With the rise of big data and machine learning technologies, pattern recognition is widely used across multiple industries. It is present at the core of every big data analytical tool and uses machine learning to provide organizations with a strategic advantage in today’s overly competitive business environment. 

In simple terms, pattern recognition is defined as the process of identifying patterns through machine learning algorithms. It classifies data based on statistical information that’s been extracted from patterns or through knowledge that’s already been gained beforehand. Typically, its applications process raw data and convert it into a machine-usable form. It does so by classifying (for supervised learning) and clustering (for unsupervised learning) patterns.

Pattern recognition has immense application potential, which is why you can find them in your day-to-day life. In this article, we will discuss the various ways in which pattern recognition can be used. 

Uses of Pattern Recognition

  1. Natural Language Processing (NLP) 

NLP is a machine learning field that helps machines understand human language and interpret its messages. It uses several pattern recognition algorithms to build robust systems that can be used for text analysis, plagiarism detection, text summarization, text generation, contextual extraction, text translation, and text correction and adaptation.

  1. Network Intrusion Detection 

Network intrusion is a grave threat to every firm that manages data. Pattern recognition applications help organizations detect network intrusion by identifying patterns over time. It keeps security systems on alert for even the slightest pattern change. It also enables organizations to approach network intrusion proactively by highlighting the loopholes that have made them vulnerable in the past. 

  1. Image Pattern Recognition 

Image processing and its segmentation is one of the leading, and rapidly growing pattern recognition uses. It combines the supervised and unsupervised ML algorithms for image recognition. First, supervised algorithms are used to train models on labeled datasets. It is then followed by unsupervised algorithms exploring the input image. Then, the supervised algorithms again kick in to classify the patterns according to the given categories. Image pattern recognition is mainly used for visual search (for example, in eCommerce marketplaces and search engines) and face detection (for example, in social network services and law enforcement). However, it is a rapidly growing field for which we can expect to see multiple other uses in the near future. 

  1. Disease Recognition and Categorization

With the help of image pattern recognition, machines can also help in disease recognition and categorization. Also, pattern recognition systems can effectively analyze patient data in real-time to identify any anomalies so that quick action can be taken.

  1. Optical Character Recognition (OCR)

The analysis of images considered as alphanumeric text and their subsequent conversion into machine-encoded text is what OCR is all about. The OCR algorithm is based on the application and comparison of various patterns with input documents as available. It combines pattern recognition with comparative algorithms attached to the reference databases.
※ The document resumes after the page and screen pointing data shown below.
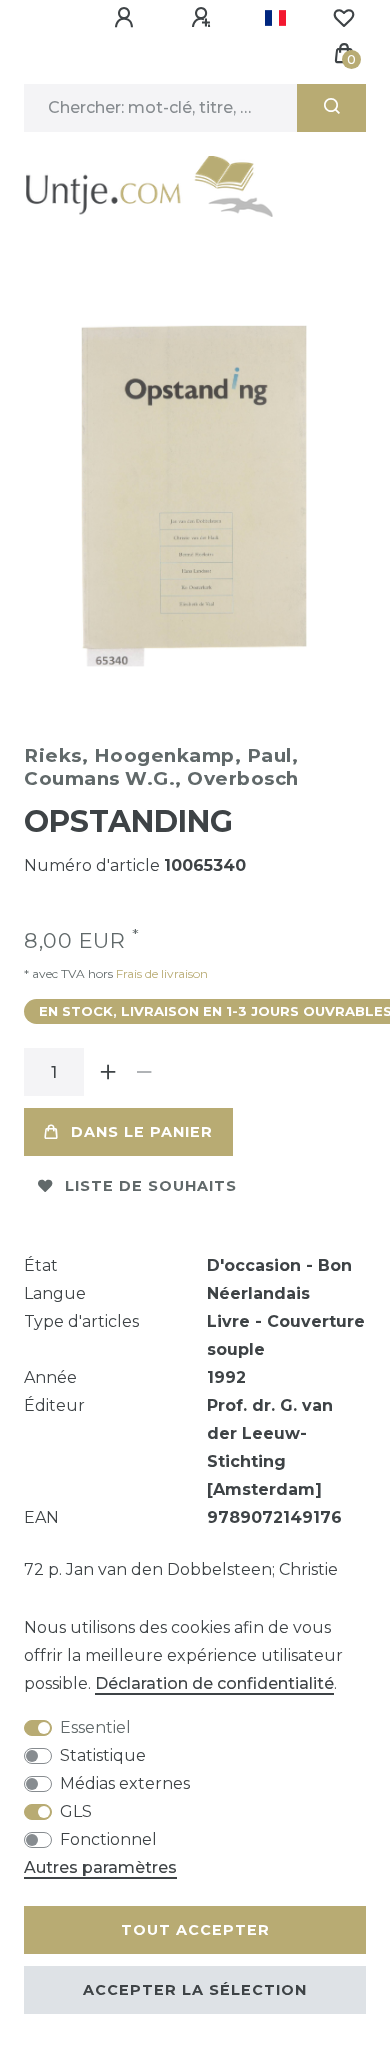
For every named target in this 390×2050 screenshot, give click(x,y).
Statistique (103, 1755)
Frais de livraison (160, 973)
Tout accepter (195, 1930)
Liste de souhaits (151, 1186)
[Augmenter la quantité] (108, 1072)
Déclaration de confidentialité (214, 1683)
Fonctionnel (108, 1839)
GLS (76, 1811)
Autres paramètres (100, 1867)
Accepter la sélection (195, 1990)
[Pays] (275, 18)
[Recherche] (331, 108)
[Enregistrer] (204, 18)
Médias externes (125, 1783)
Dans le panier (142, 1132)
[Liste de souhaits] (344, 18)
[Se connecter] (127, 18)
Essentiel (95, 1727)
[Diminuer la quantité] (144, 1072)
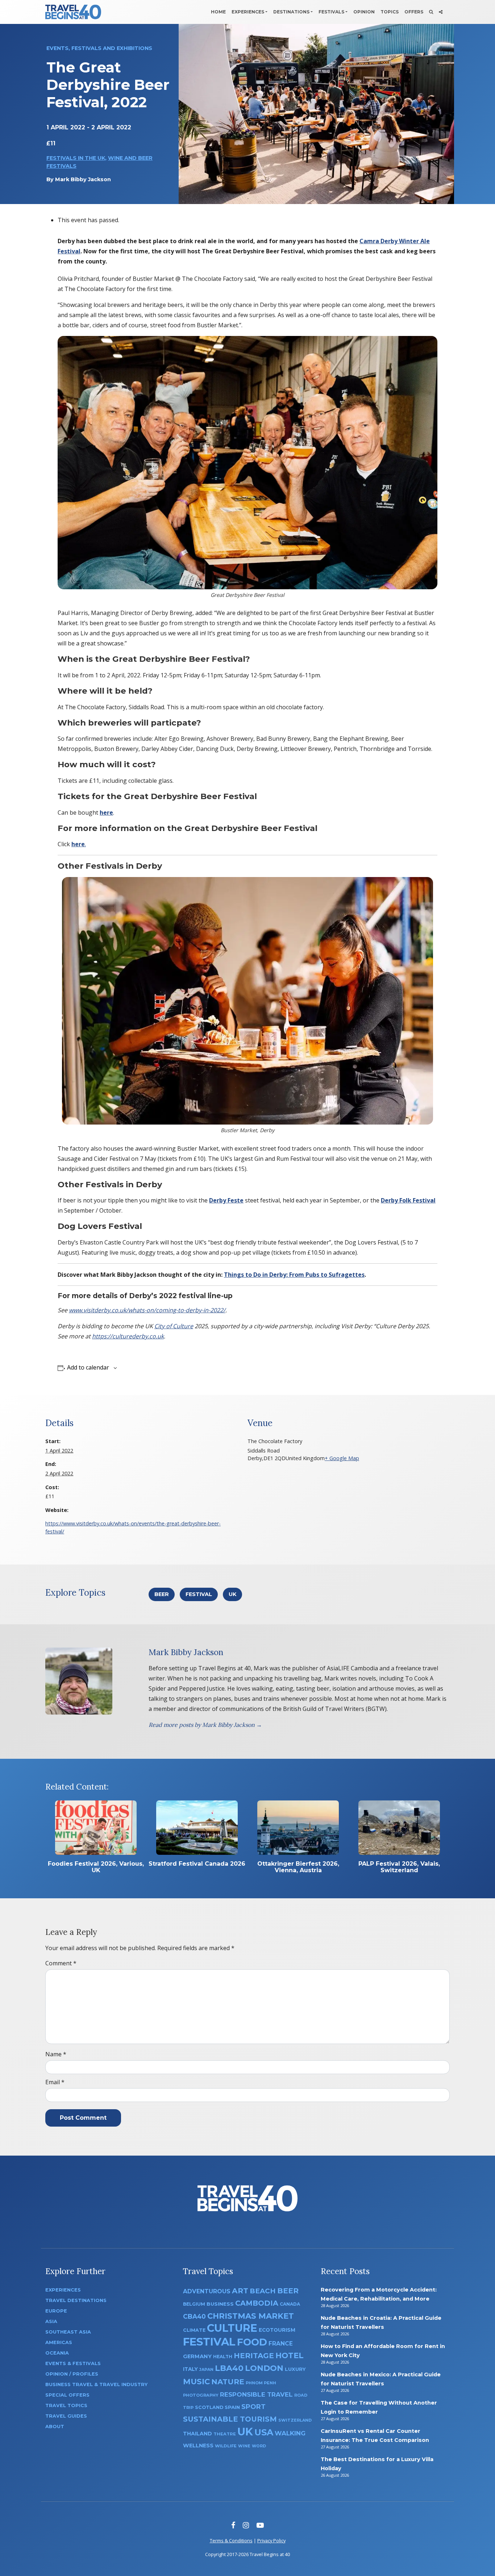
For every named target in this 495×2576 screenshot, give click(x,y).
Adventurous (206, 2291)
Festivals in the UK (75, 158)
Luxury (295, 2369)
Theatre (224, 2433)
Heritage (254, 2355)
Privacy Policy (271, 2540)
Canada (290, 2304)
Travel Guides (66, 2416)
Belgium (194, 2304)
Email (55, 2082)
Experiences (248, 11)
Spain (232, 2407)
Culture (232, 2328)
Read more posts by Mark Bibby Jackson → (205, 1724)
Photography (201, 2395)
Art (240, 2290)
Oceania (57, 2353)
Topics (389, 11)
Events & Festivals (73, 2363)
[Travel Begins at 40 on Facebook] (233, 2525)
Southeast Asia (68, 2332)
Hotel (289, 2355)
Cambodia (256, 2303)
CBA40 (194, 2316)
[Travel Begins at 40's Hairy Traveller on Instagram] (246, 2525)
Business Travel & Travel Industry (96, 2384)
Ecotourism (277, 2330)
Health (222, 2356)
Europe (56, 2311)
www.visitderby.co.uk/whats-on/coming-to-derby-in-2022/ (147, 1310)
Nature (227, 2381)
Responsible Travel (256, 2394)
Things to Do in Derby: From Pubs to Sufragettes (294, 1275)
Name (55, 2054)
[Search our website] (431, 12)
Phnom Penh (261, 2382)
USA (263, 2432)
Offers (413, 11)
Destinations (291, 11)
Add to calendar (88, 1367)
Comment (60, 1963)
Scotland (209, 2407)
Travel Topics (66, 2405)
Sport (253, 2406)
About (54, 2426)
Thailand (197, 2433)
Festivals (331, 11)
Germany (197, 2356)
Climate (194, 2330)
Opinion (364, 11)
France (281, 2343)
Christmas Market (250, 2316)
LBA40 (229, 2368)
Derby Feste (226, 1200)
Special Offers (67, 2395)
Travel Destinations (76, 2300)
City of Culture (173, 1326)
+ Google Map (342, 1458)
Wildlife (226, 2445)
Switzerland (295, 2420)
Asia (51, 2321)
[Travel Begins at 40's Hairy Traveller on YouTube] (260, 2525)
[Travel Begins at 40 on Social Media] (440, 12)
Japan (206, 2369)
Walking (290, 2433)
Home (218, 11)
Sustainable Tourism (230, 2419)
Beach (263, 2291)
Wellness (198, 2445)
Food (252, 2342)
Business (220, 2304)
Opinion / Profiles (71, 2374)
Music (196, 2381)
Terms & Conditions (231, 2540)
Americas (58, 2342)
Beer (161, 1594)
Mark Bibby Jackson (83, 179)
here (106, 813)
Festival (199, 1594)
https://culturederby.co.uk (128, 1336)
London (264, 2368)
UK (232, 1594)
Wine (244, 2445)
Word (259, 2446)
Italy (190, 2369)
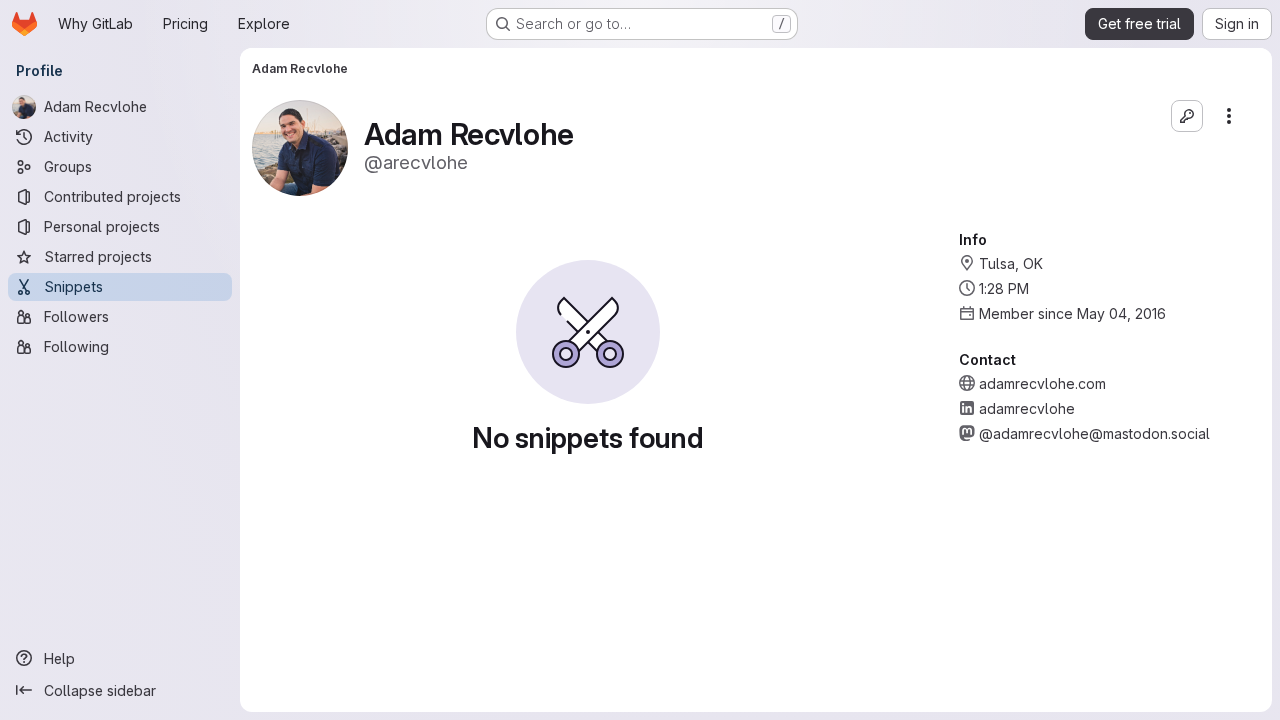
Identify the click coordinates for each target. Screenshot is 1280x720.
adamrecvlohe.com (1042, 383)
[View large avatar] (300, 146)
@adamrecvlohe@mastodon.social (1094, 433)
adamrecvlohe (1027, 408)
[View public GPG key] (1187, 116)
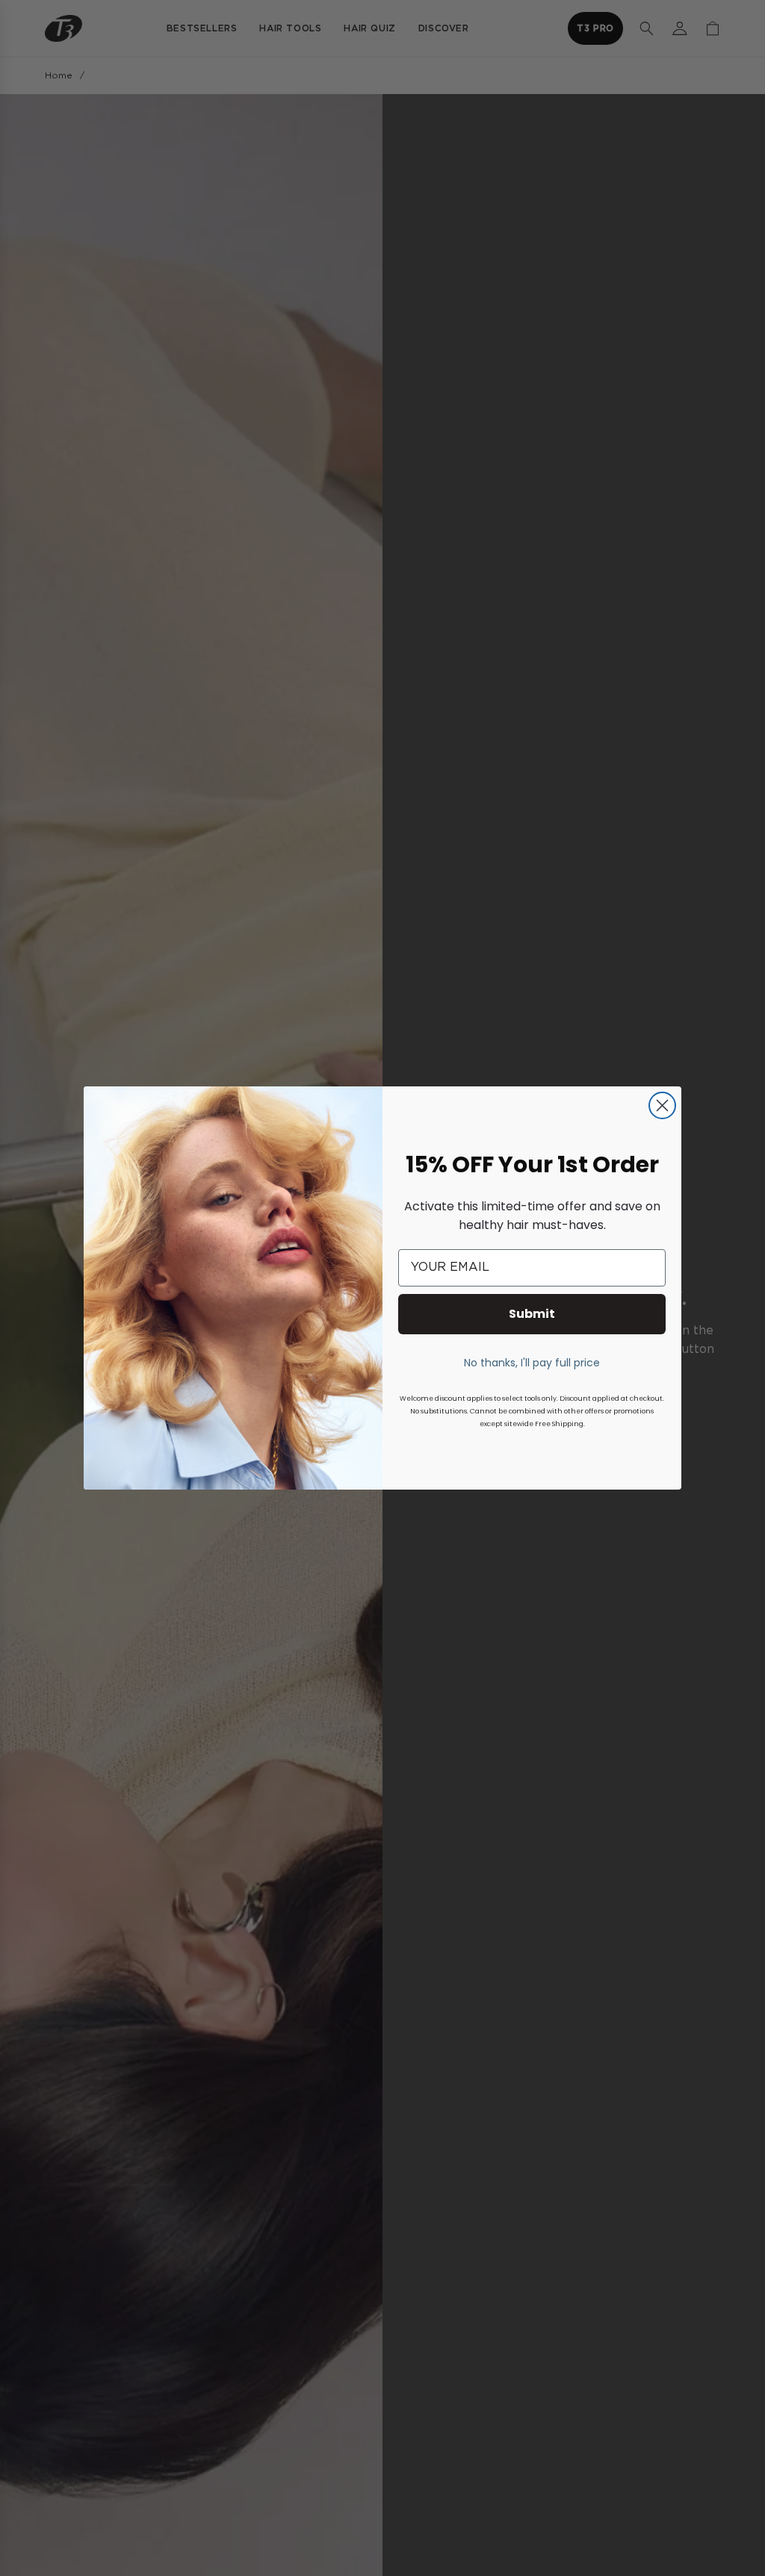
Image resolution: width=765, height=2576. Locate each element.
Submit (532, 1313)
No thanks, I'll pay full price (532, 1362)
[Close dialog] (662, 1105)
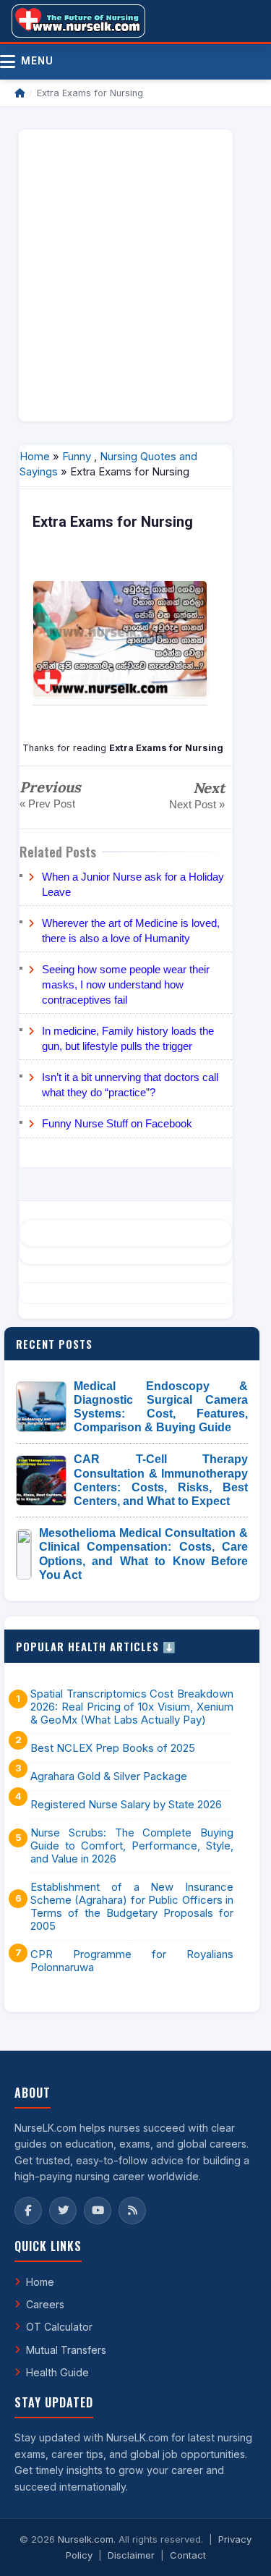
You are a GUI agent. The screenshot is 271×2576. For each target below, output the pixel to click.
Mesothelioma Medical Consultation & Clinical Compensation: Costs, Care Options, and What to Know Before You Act (143, 1554)
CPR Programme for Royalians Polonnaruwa (131, 1961)
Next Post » (197, 804)
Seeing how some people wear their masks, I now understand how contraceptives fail (126, 984)
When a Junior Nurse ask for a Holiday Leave (133, 884)
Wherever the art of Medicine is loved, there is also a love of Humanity (131, 930)
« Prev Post (47, 803)
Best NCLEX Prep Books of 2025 (112, 1748)
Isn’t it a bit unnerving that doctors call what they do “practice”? (130, 1084)
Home (35, 456)
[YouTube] (97, 2210)
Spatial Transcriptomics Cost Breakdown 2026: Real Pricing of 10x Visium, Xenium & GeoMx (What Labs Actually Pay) (131, 1706)
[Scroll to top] (238, 2547)
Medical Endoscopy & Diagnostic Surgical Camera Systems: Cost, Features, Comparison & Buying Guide (161, 1407)
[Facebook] (28, 2210)
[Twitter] (63, 2210)
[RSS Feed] (132, 2210)
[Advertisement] (135, 275)
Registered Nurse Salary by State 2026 (126, 1804)
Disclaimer (131, 2555)
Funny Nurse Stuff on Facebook (117, 1123)
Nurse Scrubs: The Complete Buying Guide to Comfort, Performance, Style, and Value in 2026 (131, 1845)
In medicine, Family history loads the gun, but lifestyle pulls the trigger (128, 1038)
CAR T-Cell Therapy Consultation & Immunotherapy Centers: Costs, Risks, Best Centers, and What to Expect (161, 1480)
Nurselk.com (85, 2539)
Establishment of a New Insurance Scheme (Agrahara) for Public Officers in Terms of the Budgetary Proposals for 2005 (131, 1907)
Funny (76, 456)
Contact (188, 2555)
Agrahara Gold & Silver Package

Some common uses of optical character recognition are text transcription, document classification, and handwriting recognition. 

  1. Speech/Voice Recognition

Pattern recognition systems combined with linguistics result in one of the most successful pattern recognition applications ever – Speech/Voice Recognition. Essentially, speech/voice recognition functions on the same principles as optical character recognition. Hence, it can be used for AI assistants, speech-to-text and text-to-speech software, automated captions, sound-based diagnosis of anomalies, and personal assistant apps. 

  1. Agriculture and Animal Breeding Enhancement

Pattern recognition schemes help researchers identify, improve, and breed key animal traits. It helps in the enhancement of animal husbandry and thus contributes to economic benefits in the agriculture industry. Researchers can help increase the resistance to diseases, reduce environmental threats from fertilizers (by identifying the most harmful elements to facilitate action), and improve overall operations in the agriculture and animal husbandry industries with the help of pattern recognition. 

  1. Financial Services 

Pattern recognition systems can help the financial services industry in three ways:

  • Identifying upcoming trends based on data so that firms can gain a competitive edge.
  • Retrieving critical insights from data so that firms can identify their loopholes, understand patterns that continually lead them to failure, and offer better services to clients.
  • Enhancing security and proactively approaching cyber threats to ensure timely detection of threats for quick action.

Apart from these three uses, there are several other ways that pattern recognition can be useful for the financial services industry, such as fingerprint identification, handwriting recognition, network intrusion detection, etc. 

Conclusion

Today, human workforces are exceptionally talented and equipped with skills one could have never thought of earlier. However, even with immense talent, certain tasks will always be out of reach for human capabilities. Accurate and quick pattern recognition is one of them.

Pattern recognition systems that combine machine learning algorithms with pattern identification are more efficient, accurate, and quick than humans. One can rely on pattern recognition systems to offer highly accurate insights. These insights help organizations function more optimally, improve their business operations, and boost overall organizational performance. 

Although all the uses mentioned above put forth how extensively pattern recognition can be applied, it is crucial to understand that every pattern recognition solution may not provide the same level of applicability, effectiveness, and accuracy. Hence, you must consider partnering with an experienced service provider to implement pattern recognition solutions in your organization. Having a detailed knowledge of the kind of solution you want and then partnering with the right firm can help you successfully leverage the advantages that pattern recognition has to offer.